◆ Aim
Rewrite the records below with every "GUI agent" switched to "screen agent", leaving all other text unchanged.

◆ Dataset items
__________________________________________________

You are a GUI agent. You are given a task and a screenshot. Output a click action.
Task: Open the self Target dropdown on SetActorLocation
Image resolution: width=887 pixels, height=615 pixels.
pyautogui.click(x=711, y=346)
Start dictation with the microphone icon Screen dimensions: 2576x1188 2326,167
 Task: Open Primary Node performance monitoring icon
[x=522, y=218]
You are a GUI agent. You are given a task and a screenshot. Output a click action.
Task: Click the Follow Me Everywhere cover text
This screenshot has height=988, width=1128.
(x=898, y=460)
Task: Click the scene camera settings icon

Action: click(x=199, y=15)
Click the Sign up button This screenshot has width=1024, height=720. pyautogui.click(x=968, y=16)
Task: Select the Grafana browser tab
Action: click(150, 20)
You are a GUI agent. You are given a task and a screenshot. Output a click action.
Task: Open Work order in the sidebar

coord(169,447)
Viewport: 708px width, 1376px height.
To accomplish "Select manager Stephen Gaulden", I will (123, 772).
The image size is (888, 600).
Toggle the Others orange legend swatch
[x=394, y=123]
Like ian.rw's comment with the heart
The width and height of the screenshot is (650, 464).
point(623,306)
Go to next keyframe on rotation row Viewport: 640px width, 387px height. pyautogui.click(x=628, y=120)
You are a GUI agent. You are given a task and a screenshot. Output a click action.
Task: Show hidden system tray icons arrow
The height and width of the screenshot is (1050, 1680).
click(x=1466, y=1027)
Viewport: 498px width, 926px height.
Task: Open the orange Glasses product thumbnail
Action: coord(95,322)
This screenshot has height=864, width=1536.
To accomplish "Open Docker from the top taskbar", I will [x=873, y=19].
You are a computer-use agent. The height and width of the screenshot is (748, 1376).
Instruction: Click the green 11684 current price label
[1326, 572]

__________________________________________________

◆ Result for this exercise
You are a screen agent. You are given a task and a screenshot. Output a click action.
Task: Open the self Target dropdown on SetActorLocation
Image resolution: width=887 pixels, height=615 pixels.
pyautogui.click(x=711, y=346)
Start dictation with the microphone icon Screen dimensions: 2576x1188 2326,167
 Task: Open Primary Node performance monitoring icon
[x=522, y=218]
You are a screen agent. You are given a task and a screenshot. Output a click action.
Task: Click the Follow Me Everywhere cover text
This screenshot has height=988, width=1128.
(x=898, y=460)
Task: Click the scene camera settings icon

Action: click(x=199, y=15)
Click the Sign up button This screenshot has width=1024, height=720. pyautogui.click(x=968, y=16)
Task: Select the Grafana browser tab
Action: click(150, 20)
You are a screen agent. You are given a task and a screenshot. Output a click action.
Task: Open Work order in the sidebar

coord(169,447)
Viewport: 708px width, 1376px height.
To accomplish "Select manager Stephen Gaulden", I will (123, 772).
The image size is (888, 600).
Toggle the Others orange legend swatch
[x=394, y=123]
Like ian.rw's comment with the heart
The width and height of the screenshot is (650, 464).
point(623,306)
Go to next keyframe on rotation row Viewport: 640px width, 387px height. pyautogui.click(x=628, y=120)
You are a screen agent. You are given a task and a screenshot. Output a click action.
Task: Show hidden system tray icons arrow
The height and width of the screenshot is (1050, 1680).
click(x=1466, y=1027)
Viewport: 498px width, 926px height.
Task: Open the orange Glasses product thumbnail
Action: coord(95,322)
This screenshot has height=864, width=1536.
To accomplish "Open Docker from the top taskbar", I will [x=873, y=19].
You are a computer-use agent. The height and width of the screenshot is (748, 1376).
Instruction: Click the green 11684 current price label
[1326, 572]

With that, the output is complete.